Learning to Bid in Contextual First Price Auctions
This work addresses the challenge of optimal bidding in online auctions for a single learner, offering incremental improvements in regret bounds for contextual settings.
The paper tackles the problem of how to bid in repeated contextual first price auctions by proposing algorithms for both binary and full information feedback settings, achieving regret bounds of Õ(√(log(d) T)) and Õ(√(dT)) respectively, with a lower bound of Ω(√T).
In this paper, we investigate the problem about how to bid in repeated contextual first price auctions.

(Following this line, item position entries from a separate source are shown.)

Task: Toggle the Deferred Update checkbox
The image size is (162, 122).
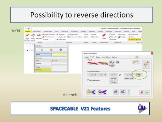Action: pos(88,80)

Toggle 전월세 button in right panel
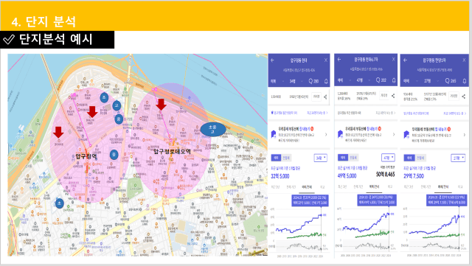point(420,158)
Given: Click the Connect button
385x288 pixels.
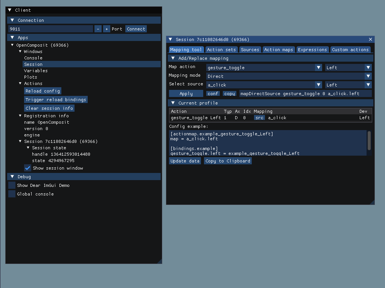Looking at the screenshot, I should (x=136, y=29).
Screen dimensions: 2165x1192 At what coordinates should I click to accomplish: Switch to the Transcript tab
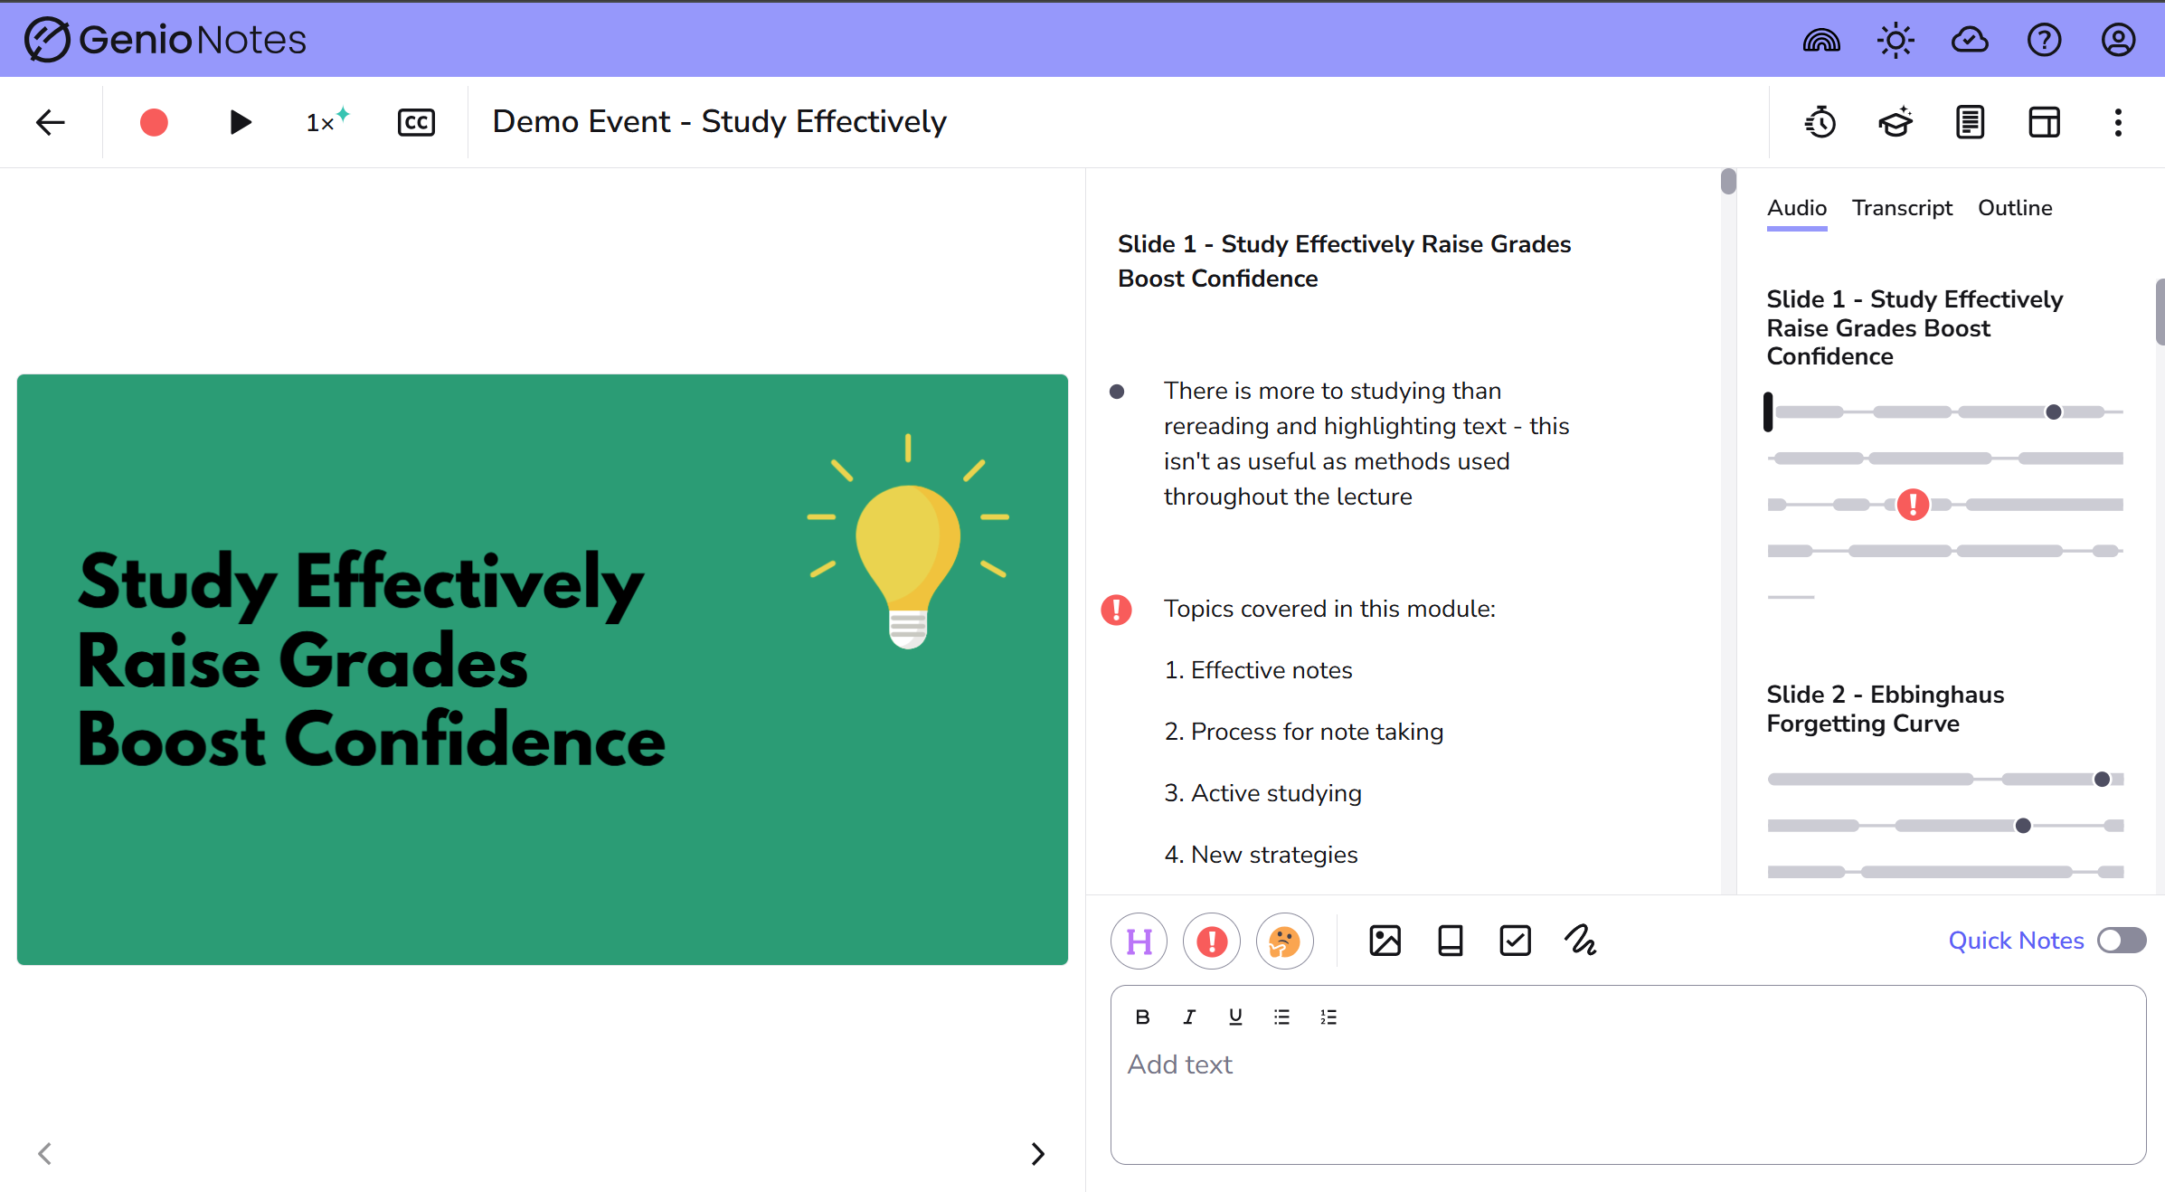1903,207
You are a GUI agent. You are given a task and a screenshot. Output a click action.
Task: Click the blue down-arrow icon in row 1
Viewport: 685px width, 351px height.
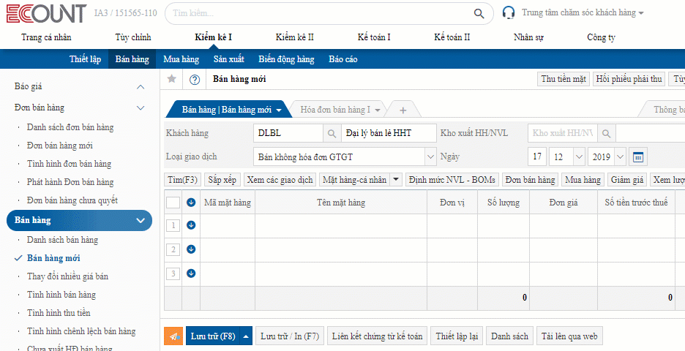(191, 225)

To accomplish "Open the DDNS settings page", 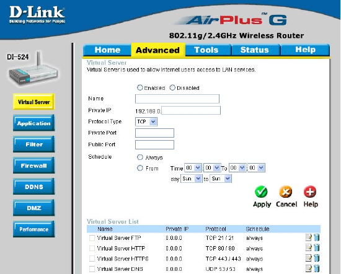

We consider a single bidder (learner) who repeatedly bids in the first price auctions: at each time $t$, the learner observes a context $x_t\in \mathbb{R}^d$ and decides the bid based on historical information and $x_t$. We assume a structured linear model of the maximum bid of all the others $m_t = α_0\cdot x_t + z_t$, where $α_0\in \mathbb{R}^d$ is unknown to the learner and $z_t$ is randomly sampled from a noise distribution $\mathcal{F}$ with log-concave density function $f$. We consider both \emph{binary feedback} (the learner can only observe whether she wins or not) and \emph{full information feedback} (the learner can observe $m_t$) at the end of each time $t$. For binary feedback, when the noise distribution $\mathcal{F}$ is known, we propose a bidding algorithm, by using maximum likelihood estimation (MLE) method to achieve at most $\widetilde{O}(\sqrt{\log(d) T})$ regret. Moreover, we generalize this algorithm to the setting with binary feedback and the noise distribution is unknown but belongs to a parametrized family of distributions. For the full information feedback with \emph{unknown} noise distribution, we provide an algorithm that achieves regret at most $\widetilde{O}(\sqrt{dT})$. Our approach combines an estimator for log-concave density functions and then MLE method to learn the noise distribution $\mathcal{F}$ and linear weight $α_0$ simultaneously. We also provide a lower bound result such that any bidding policy in a broad class must achieve regret at least $Ω(\sqrt{T})$, even when the learner receives the full information feedback and $\mathcal{F}$ is known.